The account from Gregory Hicks is in stark contrast to assertions from the Obama administration, which insisted that nobody was ever told to stand down and that all available resources were utilized. Hicks gave private testimony to congressional investigators last month in advance of his upcoming appearance at a congressional hearing Wednesday.

According to excerpts released Monday, Hicks told investigators that SOCAFRICA commander Lt. Col. Gibson and his team were on their way to board a C-130 from Tripoli for Benghazi prior to an attack on a second U.S. compound “when [Col. Gibson] got a phone call from SOCAFRICA which said, ‘you can’t go now, you don’t have the authority to go now.’ And so they missed the flight … They were told not to board the flight, so they missed it.”…

“I believe if we had been able to scramble a fighter or aircraft or two over Benghazi as quickly as possible after the attack commenced, I believe there would not have been a mortar attack on the annex in the morning because I believe the Libyans would have split. They would have been scared to death that we would have gotten a laser on them and killed them,” Hicks testified. Two Americans died in the morning mortar attack.

————

• _WRITTEN INSTRUCTION 1_
Shift every coordinate in the answers by -60, and write out again the lines of the listing from the line containing "Task: Decrease the" up to and including the end of the listing, requests included. Leave the pictures out.
The news excerpt and the listing that follows it have no connection to each other.

————

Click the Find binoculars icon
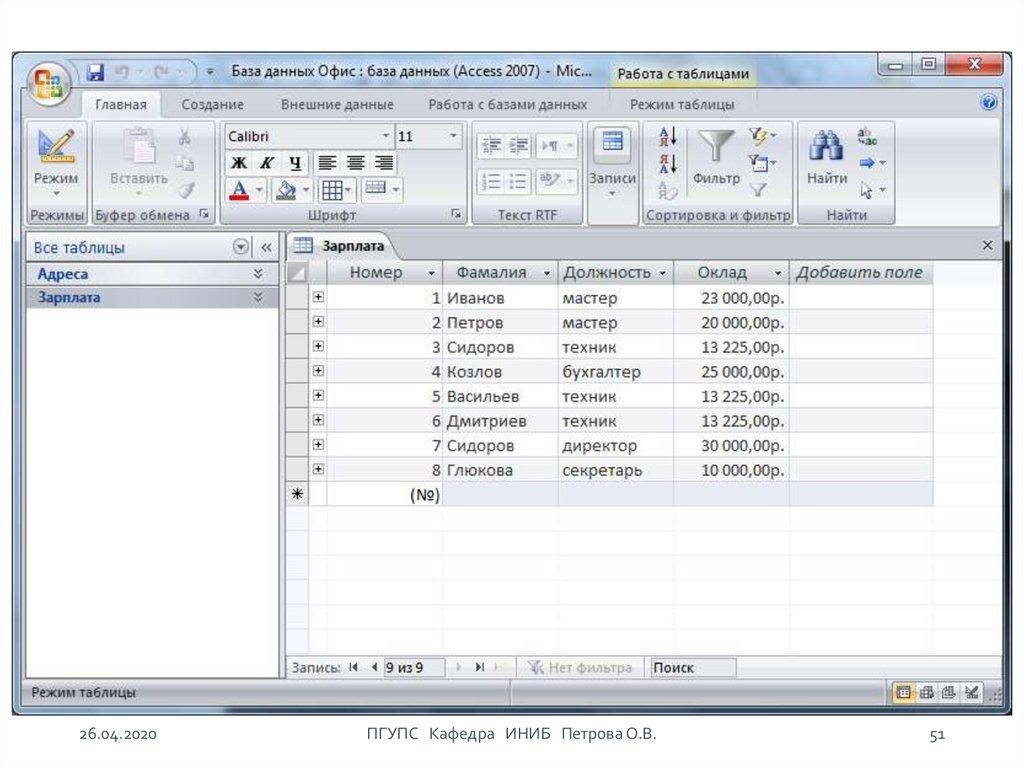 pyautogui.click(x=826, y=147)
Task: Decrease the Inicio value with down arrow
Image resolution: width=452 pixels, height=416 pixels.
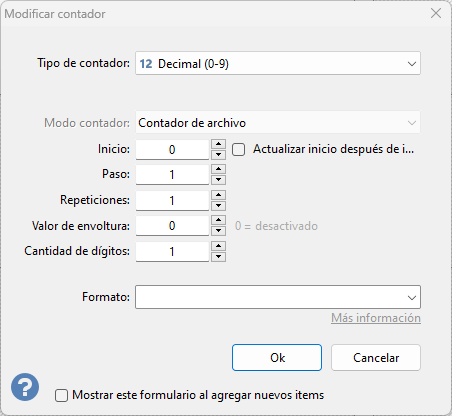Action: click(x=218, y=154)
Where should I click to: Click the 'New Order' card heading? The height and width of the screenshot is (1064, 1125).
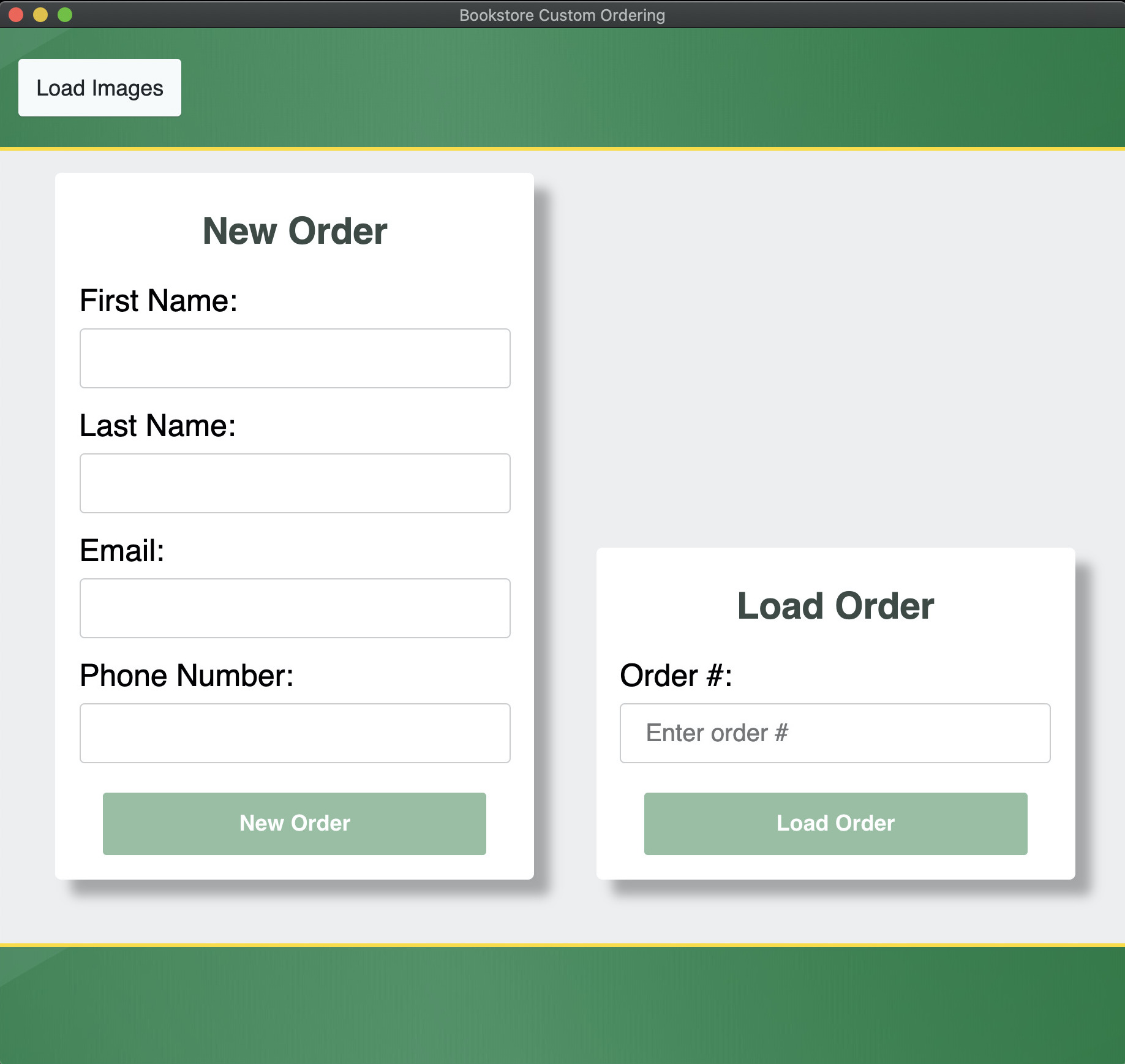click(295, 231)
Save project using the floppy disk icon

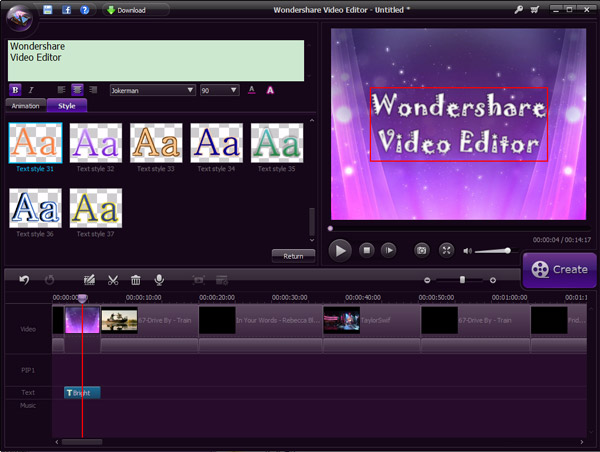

————

• _WRITTEN INSTRUCTION 2_
Reproduce verbatim the part of the Benghazi testimony excerpt from "According to excerpts" up to and including "morning mortar attack.".

• _FULL ANSWER 1_
Task: Decrease the Inicio value with down arrow
Image resolution: width=452 pixels, height=416 pixels.
Action: click(x=158, y=94)
Where should I click to: Click the 'New Order' card heading? The height and width of the screenshot is (1064, 1125).
click(235, 171)
Save project using the floppy disk icon

• _FULL ANSWER 2_
According to excerpts released Monday, Hicks told investigators that SOCAFRICA commander Lt. Col. Gibson and his team were on their way to board a C-130 from Tripoli for Benghazi prior to an attack on a second U.S. compound “when [Col. Gibson] got a phone call from SOCAFRICA which said, ‘you can’t go now, you don’t have the authority to go now.’ And so they missed the flight … They were told not to board the flight, so they missed it.”…

“I believe if we had been able to scramble a fighter or aircraft or two over Benghazi as quickly as possible after the attack commenced, I believe there would not have been a mortar attack on the annex in the morning because I believe the Libyans would have split. They would have been scared to death that we would have gotten a laser on them and killed them,” Hicks testified. Two Americans died in the morning mortar attack.